# The principle of riding a swing

## Kids have the know-how, but they can’t tell the principal.

“How can you go so high?”
Some principles are difficult to describe in words in the world, even if everyone knows.
I think one of them is how to ride a swing.
Can you explain how to ride a swing with a physics equation?
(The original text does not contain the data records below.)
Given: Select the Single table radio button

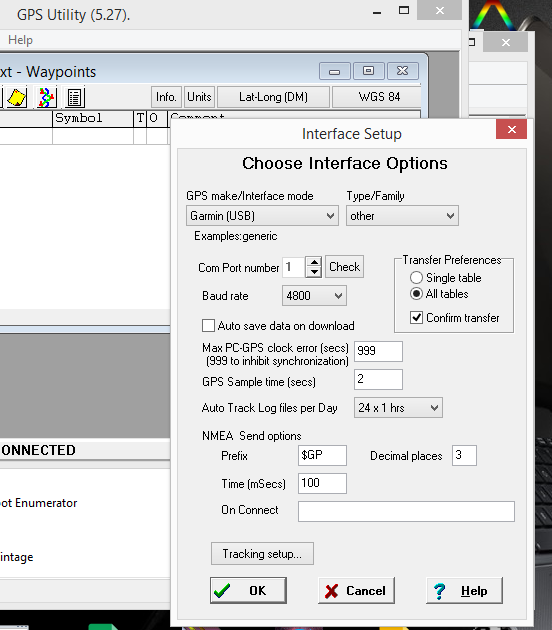Looking at the screenshot, I should pos(416,278).
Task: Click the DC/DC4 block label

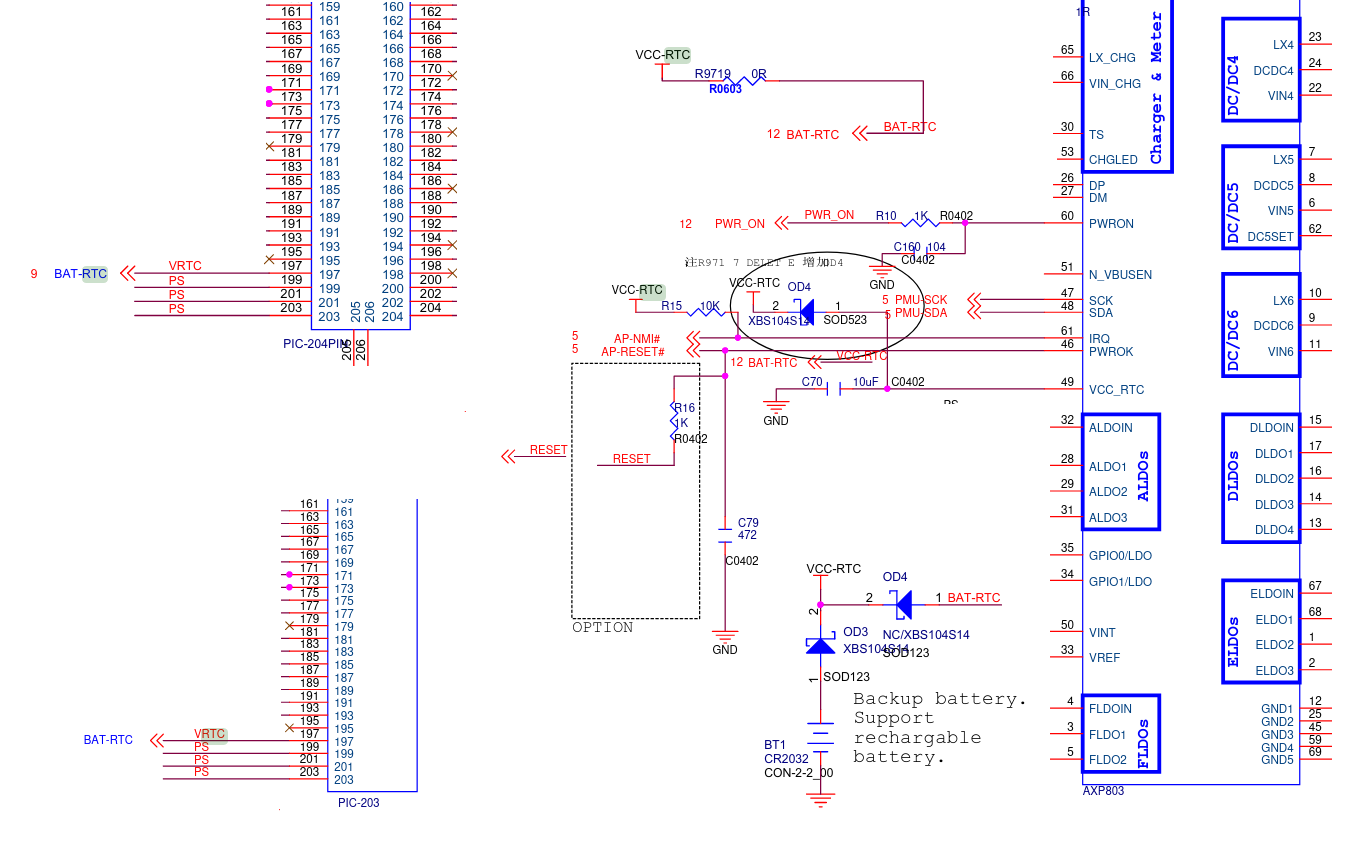Action: point(1233,84)
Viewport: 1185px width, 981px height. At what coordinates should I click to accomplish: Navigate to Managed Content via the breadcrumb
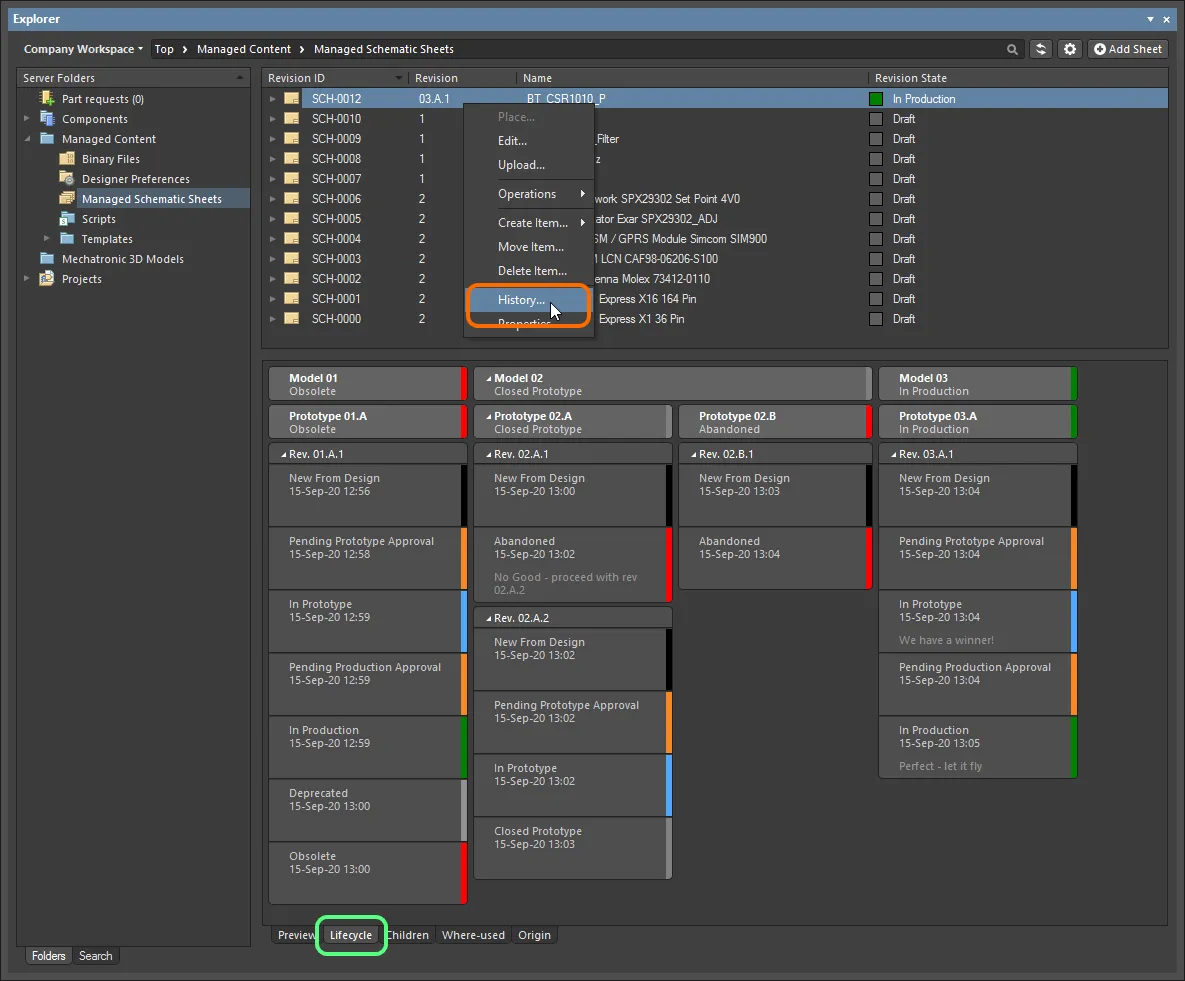pos(245,48)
Standing or sitting at the midpoint of a moving swing changes the length of the pendulum.
In other words, a swing can be thought of as a ‘pendulum that can change its length‘.
Consider the pendulum that moves, as shown in the picture below. ## When you going down from A to O

The reduced potential energy equals the increased kinetic energy.
$mg r_1 (1 – cos \theta_1 ) = \frac{1}{2}mv^2 \\ v^2 = 2gr_1 (1 – cos \theta_1 )$

## When you going from O to B.

Reduced kinetic energy equals increased potential energy.
$\frac{1}{2}mv^2 = mg r_2 (1 – cos \theta_2 ) \\ v^2 = 2gr_2 (1 – cos \theta_2 )$

## Change in angle while moving from A to B

The speed at ‘O’ does not changed,
$2g r_1 (1 – cos \theta_1 ) = 2g r_2 (1 – cos \theta_2 ) \\ r_1 (1 – cos \theta_1 ) = r_2 (1 – cos \theta_2 )$ $\therefore \theta_2 = cos^{-1} ({\frac{r_2 – r_1(1 – cos \theta_1)}{r_2}})$

## How to ride a swing well?

When going down, we need to increase the length of $$r$$. (= sit down.)
Conversely, when you go up, you have to stand up.
For example, let’s calculate the increase in angle by substituting the following condition.

• $$r_1 = 3m$$
• $$r_2 = 2m$$
• $$\theta_1 = 45˚$$ (Angle of starting point)

\begin{align} \theta_2 &= cos^{-1} ({\frac{r_2 – r_1(1 – cos \theta_1)}{r_2}}) \\ &= cos^{-1} ({\frac{2 – 3(1 – cos 45˚)}{2}}) \\ &\approx 55.9˚ \end{align}

In this case, the angle is increased by about 1.24 times.